(Textausschnitt):
* * *

Besonders stark trifft der Klimawandel in Bayern den Alpenraum. In den Alpen sinkt im Schnitt pro 100 Höhenmeter die Temperatur um 0,5°C. Bei einer Erwärmung um 3°C bis Ende des Jahrhunderts müssten die Arten theoretisch um 600 Meter nach oben wandern. Die aktuelle Ausbreitungsgeschwindigkeit alpiner Arten liegt aber bei ca. < 50 Höhenmeter/ 100 Jahre. Gerade in den Höhenlagen der Alpen leben viele Arten, die nur hier vorkommen. Sie werden irgendwann von den Arten, die von unten nach oben wandern, verdrängt – denn der Berg hat oben ein Ende. Damit können weltweit einzige Vorkommen verloren gehen. Hier sind daher besondere Schutzmaßnahmen und die Förderung von klima- und naturverträglichen Entwicklungen besonders dringlich.

* * *

(Bereitgestellte Daten):
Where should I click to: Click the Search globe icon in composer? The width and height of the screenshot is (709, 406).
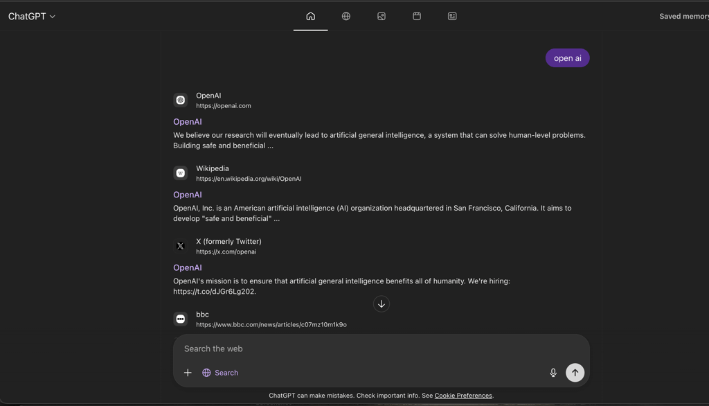206,372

* * *

Beantworten Sie anhand des Textausschnitts zum Klimawandel im Alpenraum folgende Fragen:
(a) Um wie viel sinkt in den Alpen die Temperatur im Schnitt pro 100 Höhenmeter?
(b) Um wie viele Meter müssten die Arten bei einer Erwärmung um 3°C bis Ende des Jahrhunderts theoretisch nach oben wandern?
(c) Wie hoch ist die aktuelle Ausbreitungsgeschwindigkeit alpiner Arten?

(a) Um 0,5°C.
(b) Um 600 Meter.
(c) Bei ca. < 50 Höhenmetern pro 100 Jahre.